Holder said Justice Department officials “felt very secure in the knowledge that a national security threat did not exist that warranted the sharing” while the investigation was underway. He said a turning point came late in the investigation, after investigators conducted a final interview on Nov. 2 with Paula Broadwell, the Army Reserve officer who wrote a biography of Petraeus and became his mistress.
“When we got to that point where we thought it was appropriate to share the information, we did so,” Holder said. By then, the FBI had already interviewed Petraeus, who acknowledged the affair.
The FBI cleared Petraeus of mishandling classified information, but Broadwell was found to have classified material in her possession and is still under investigation, news agencies reported. Her security clearance was revoked.
Holder said the probe was conducted “in the way that we normally conduct criminal investigations ... in an impartial way.” He made the comments at a news conference called to announce that oil giant BP has agreed to plead guilty to 14 criminal counts and pay $4 billion to settle a case stemming from a 2010 oil spill in the Gulf of Mexico.
Separately, the CIA said Thursday that its inspector general is opening an “exploratory” investigation into the conduct of Petraeus, who headed the agency from September 2011 until his resignation Nov. 9.
Top CIA and FBI officials came under questioning about the scandal Thursday during congressional hearings originally called to probe an attack that killed the U.S. ambassador to Libya and three other Americans in Benghazi, Libya, on Sept. 11. Petraeus is scheduled to testify before Congress on Friday about the Benghazi attack.

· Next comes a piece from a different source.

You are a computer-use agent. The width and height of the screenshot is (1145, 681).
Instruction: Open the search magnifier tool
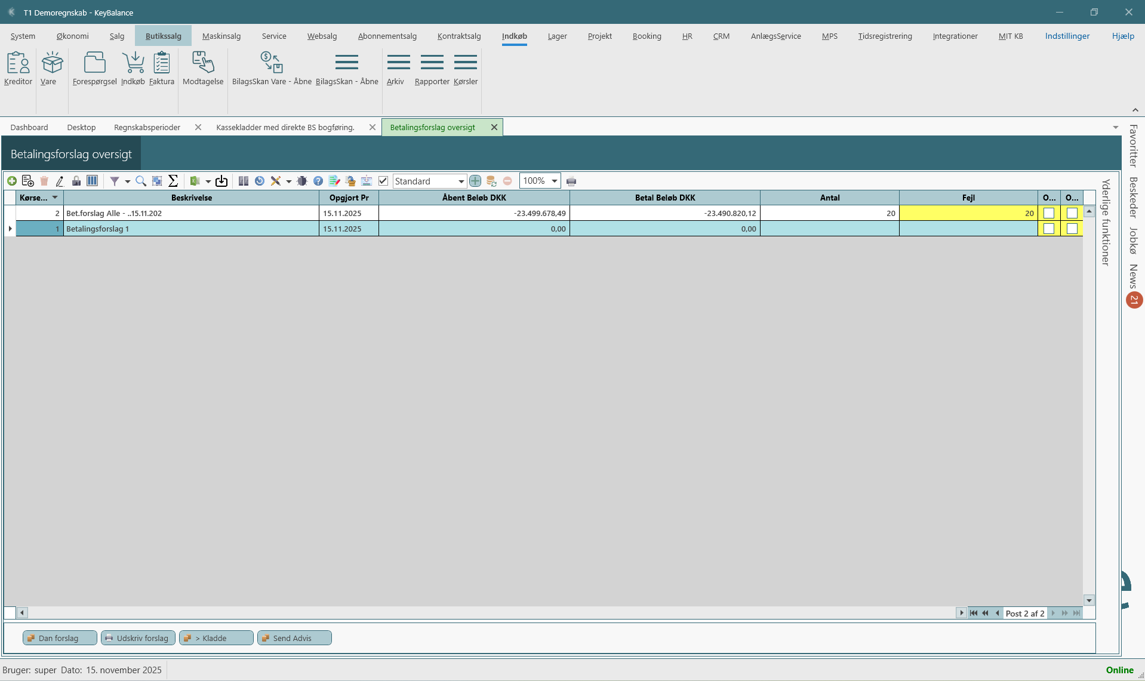pyautogui.click(x=141, y=181)
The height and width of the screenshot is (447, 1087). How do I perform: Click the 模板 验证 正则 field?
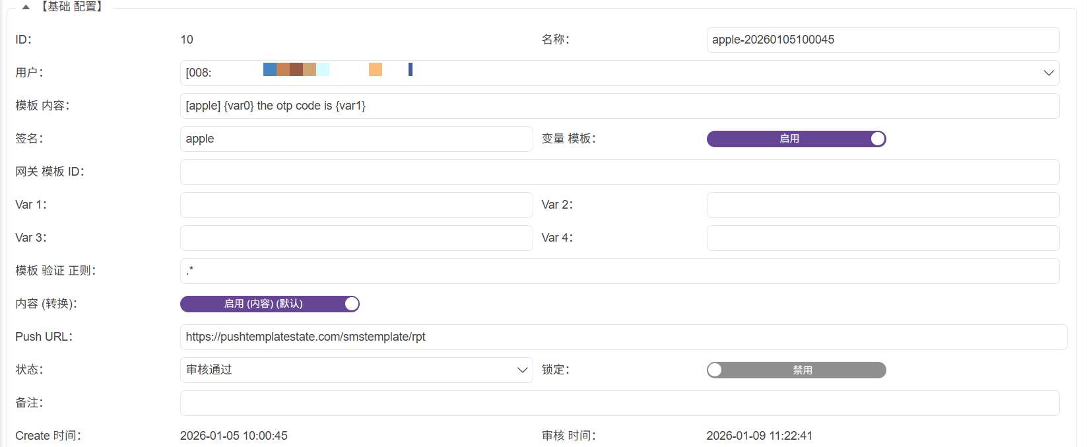tap(619, 271)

The affair came to light after a Tampa socialite complained to an FBI agent about anonymous hostile e-mails that warned her to stay away from Petraeus, law enforcement sources have said.

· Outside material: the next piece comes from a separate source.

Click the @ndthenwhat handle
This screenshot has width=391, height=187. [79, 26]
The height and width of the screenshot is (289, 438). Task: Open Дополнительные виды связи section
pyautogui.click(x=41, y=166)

The Tampa FBI agent never sought to blow a whistle on the case, according to a person close to the agent, but instead made informal comments that were eventually relayed to a top Republican lawmaker.
The account contradicts descriptions of Fred Humphries, identified Wednesday as the agent involved, as a whistleblower who was trying to expose Petraeus’s extramarital affair with his biographer and its possible national security risks. It also suggests that, save for informal comments by an FBI agent not working on the case, Petraeus’s affair may not have come to light as quickly as it did.